À la puberté, Freud précise que le sujet est confronté à une tâche, « celle de s’affranchir de l’autorité parentale ». [7] Il y est confronté du fait d’être soumis à un nouveau mode de satisfaction impliquant la dimension de l’acte et le choix d’objet et celle de l’Autre sexe qui mène pour certains au fantasme, c’est-à-dire à une représentation qui ne se réalisera pas. Là est l’expérience la plus douloureuse de l’adolescence, d’autant que le sujet se heurte à quelque chose du sexuel qui fait trou pour lui dans les représentations de l’autorité des parents. Soudain, un savoir manque, et c’est face à ce troumatisme que le sujet se trouve en carence du symbole. Freud l’appelle : « le défaut de traduction en image verbale de l’excédent sexuel ». [8] C’est face à ce défaut de traduction que le sujet doit inventer sa façon d’assumer la part de jouissance insymbolisable.


Un jeune en souffrance, « L’enfant aux cerises »

« Revenons maintenant au jeune garçon en souffrance. Que voyons-nous ? Parmi les phénomènes de carences : vagabondage, abandon de l’apprentissage et manifestation de fugues, actes déviants, etc. » [9] Cette observation d’Aichhorn est illustrée par l’un des jeunes en ces termes : « À la mort de ma mère, je me suis senti si mal, que je suis tombé… » Pour Aichhorn, « le vagabondage peut tenir lieu de névrose, peut-être échappe-t-il aussi de cette manière à une mélancolie ». [10] Le cas de Ferdinand, que nous appellerons « l’enfant aux cerises », va nous démontrer comment le sujet répond au défaut de traduction, dû à un certain lâchage de l’Autre maternel. Devant le trou du symbolique, la sexualité prégénitale mise en jeu au niveau de l’oralité, toujours en attente d’être traduite, remonte sur la scène. Sa mère, qui pense avoir affaire à un garçon méchant et fugueur, veut le placer dans une maison de correction. [11] Aichhorn, au contraire, grâce à une clinique du détail et à un interrogatoire précis, permet à l’adolescent de traduire le sens de son départ.
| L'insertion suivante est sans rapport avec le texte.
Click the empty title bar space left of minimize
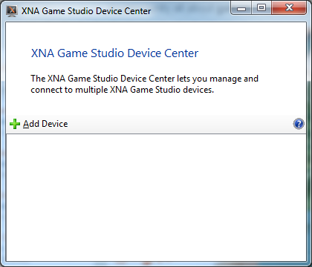 [191, 11]
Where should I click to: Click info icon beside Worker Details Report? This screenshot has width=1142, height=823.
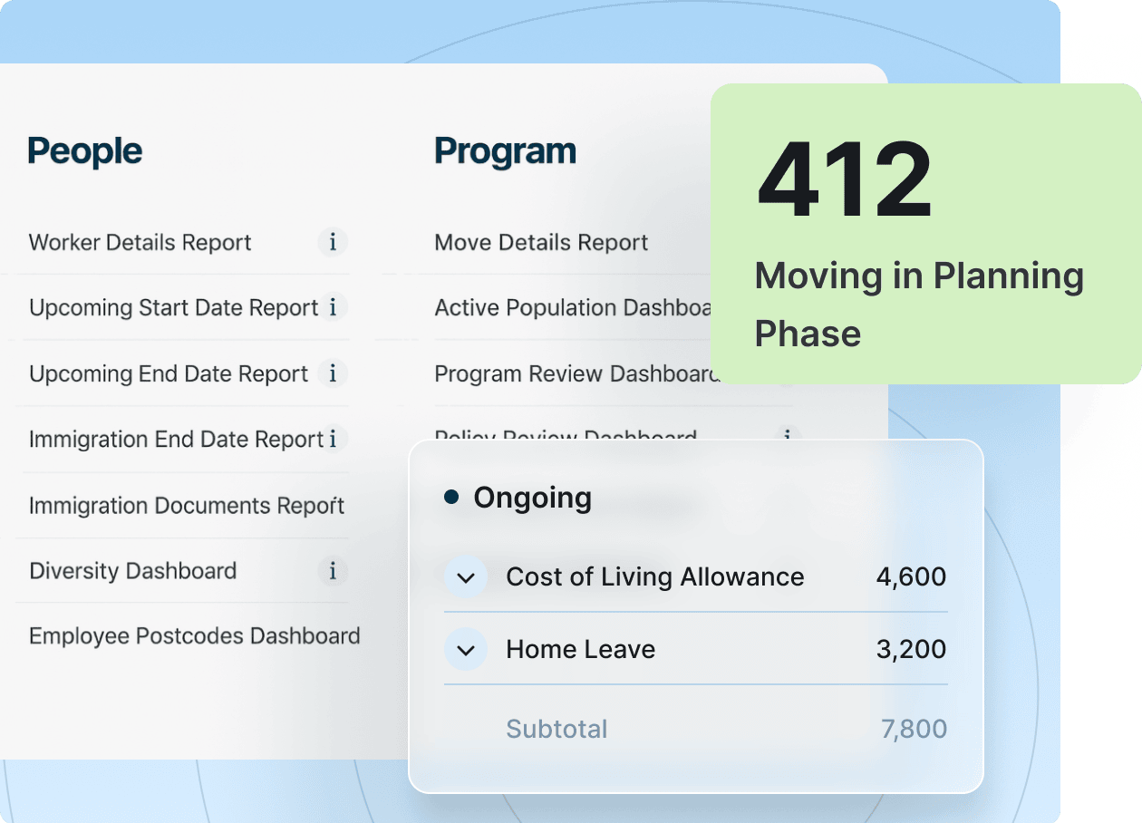[x=333, y=243]
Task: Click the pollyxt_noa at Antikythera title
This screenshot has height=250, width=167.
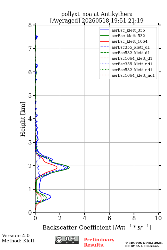Action: pos(97,14)
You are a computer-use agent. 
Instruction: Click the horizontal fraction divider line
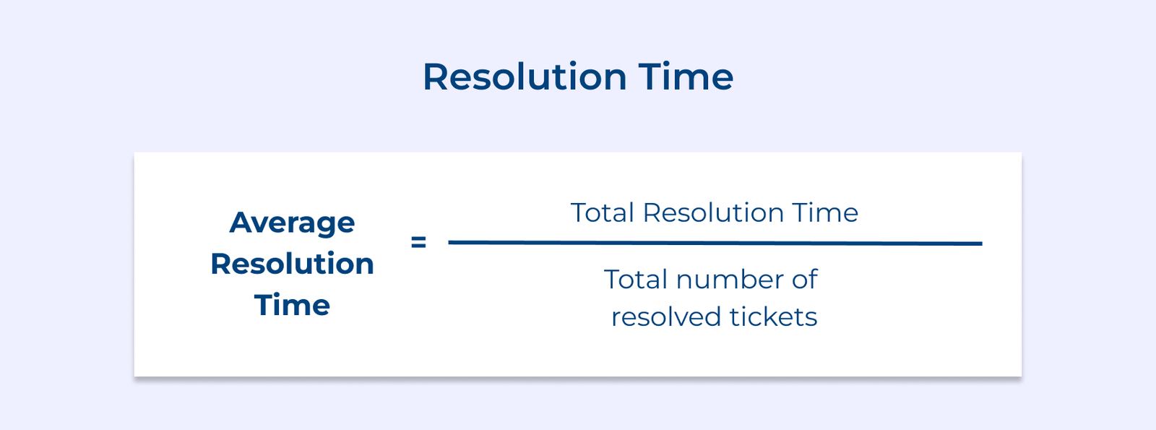click(715, 243)
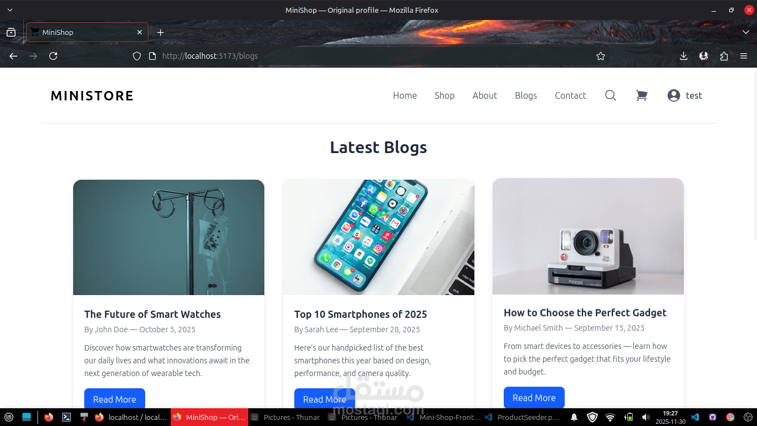
Task: Reload the page with the refresh icon
Action: coord(53,56)
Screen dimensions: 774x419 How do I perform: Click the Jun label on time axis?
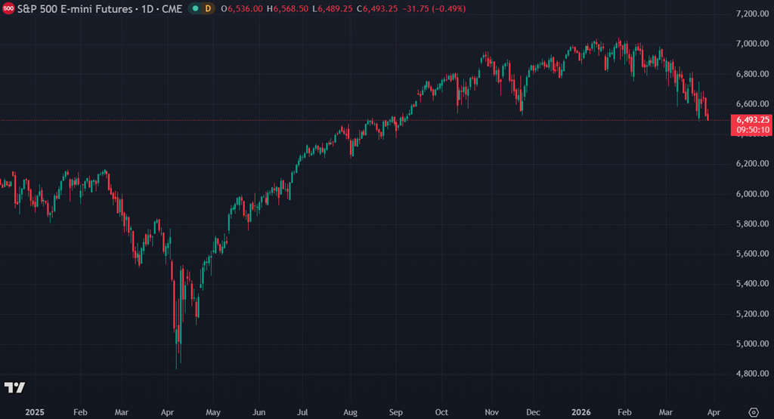259,412
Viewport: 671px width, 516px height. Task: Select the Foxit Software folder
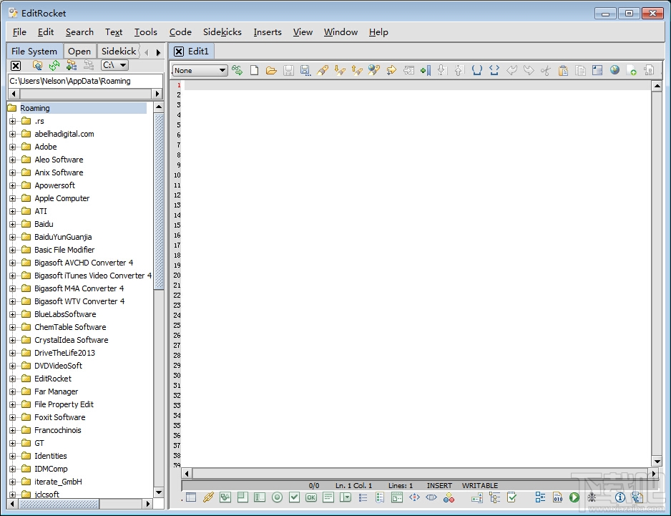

Que soit isolé dans le récit de Ferdinand un noyau de cerise posé dans le cadre de la fenêtre, lui permit d’énoncer ce qui fut là la cause de son départ. Celui-ci n’était ni une errance, ni une fugue, comme le croyait sa mère, mais la décision d’aller lui chercher des cerises, comme pour se réassurer de son amour, sur le plan oral. Son acte, qui lui était venu comme une solution face à un trou du sens, va, grâce à l’isolement du détail de la cerise par Aichhorn, pouvoir se traduire en mots : Ferdinand va pouvoir dire le sens de son acte – vouloir ramener des cerises de l’endroit où son père lui-même partait seul en balade. On observe là, la conjonction d’une logique identificatoire au père – point d’idéal du moi d’où, à son insu, le sujet se voit à nouveau aimable, voire digne d’être aimé par l’Autre – et la mise en jeu dans le réel de la pulsion orale.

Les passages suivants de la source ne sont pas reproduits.